Today’s Bible reading

Do not love the world nor the things in the world. If anyone loves the world, the love of the Father is not in him. For all that is in the world, the lust of the flesh and the lust of the eyes and the boastful pride of life, is not from the Father, but is from the world. The world is passing away, and also its lusts; but the one who does the will of God lives forever.

Children, it is the last hour; and just as you heard that antichrist is coming, even now many antichrists have appeared; from this we know that it is the last hour. They went out from us, but they were not really of us; for if they had been of us, they would have remained with us; but they went out, so that it would be shown that they all are not of us. But you have an anointing from the Holy One, and you all know. – 1 John 2:15-20

More thoughts for meditation

How did “Western civilization” get to a place where Christians could support Donald Trump and to the place where identity wars could divide brothers and sisters in faith? Here’s the philosophical/theological trail toward the answer Rod Dreher enumerated in The Benedict Option. Before you say “TLDNR,” just think of this history lesson as a means to meditate, perhaps a way to confess your sin of complicity and ignorance, or as a way for the Holy Spirit to potentially convict you of your worldliness, in light of today’s reading.

  • In the 1300’s “nominalism” took the medieval philosopher’s sense that everything has an inherent, God-given meaning and tweaked it to say that the meaning of objects and actions in the material world depends on what humans assign them. You can see the seeds of our present preoccupation with our individual identities in this thought — how we have been named and how we name ourselves makes all the difference to most of us, and the title “child of God” is not usually our number one sense of self, since that derives from God and not ourselves.
  • In the 1400’s optimism about human potential shifted Europe’s focus from God to humanity who was seen as “the measure of all things. We’ve been measuring our progress ever since.
  • In the 1500’s the Reformation broke any remaining sense of religious authority to shreds and started the infighting that makes Christians hard to trust. Martin Luther said, “Here I stand” and ably expressed the personal conviction that has been individualizing faith ever since.
  • In the 1600’s The Wars of Religion in Europe further discredited religion and helped usher in the modern nation state. The scientific revolution  replaced the organic sense of the universe with a machine. Descartes applied the mechanistic thinking to the body: “I think therefore I am,” not “I am an organic part of God’s world.” Most Europeans, like Descartes, still thought of themselves as faithful Christians at this time, but the way they thought of themselves and decided what is true began to change.
  • In the 1700’s the Enlightenment created a framework for existence with reason, not God, at the center. Religion became private, not public. The United States protected an individual’s right to choose faith in a faithless state. France created an antifaith democracy.
  • In the 1800’s The industrial revolution ended the connection most people had with the land. Relationships became defined by money. The romantic movement rebelled by emphasizing individualism and passion.
  • In the 1900’s The horrible world wars severely damaged faith in the gods of reason and progress as well as faith in Jesus. The growth of technology and consumerism further convinced people to fulfill individual desires and submit to huge corporations which supplied that fulfillment. The sexual revolution elevated the desiring individual as the center of a new social order, deposing enfeebled Christianity and all other religions.
  • Now in the 2000’s people have almost no moral center outside themselves to rely on, no community that is respected to monitor their behavior, and no sense of covenant that can require their sacrifice. We are reduced to individuals gathering enough power to win an argument about whether our desires will be legalized and our identity protected.

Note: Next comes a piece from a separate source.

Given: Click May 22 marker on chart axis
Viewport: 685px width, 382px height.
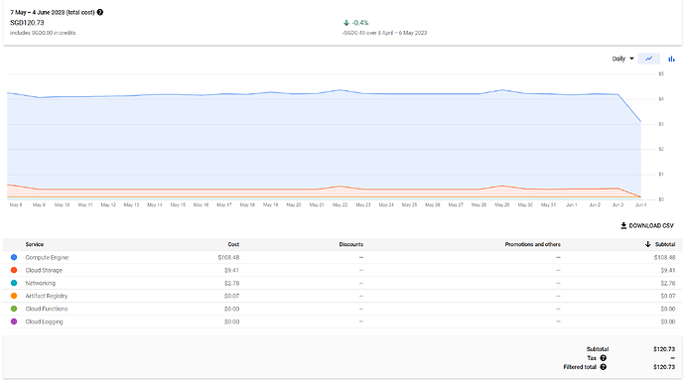Looking at the screenshot, I should coord(340,204).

Obviously, Dreher was not making a comprehensive history and a lot of wonderful things happened at the same time. As Christians we love history, since it is the story of life and death with God in the center of it all. We do not fear it and we are great at learning from it. We trust God to be at work in it (as is demonstrated in Jesus and the church) and through it (to bring creation to right). Nevertheless, the track to the present Jesus-less world is striking!

Suggestions for action

If, like John says in our reading, the antichrists have gone out into the world, what do we do? We must return to Jesus every moment, hold on to the “golden thread” of faith that connects us to our beginnings, and live in the mercy/will of God. Would you write John’s paragraphs to your friends or children? If not, why are you different? Ask God what to write to them; you might even do it and see what happens.

Pray through your own history. Where has God revealed the antichrists? Where did you steer towards the will of God? Where were you deluded by the false prophets? Praise, confession, intercession will follow.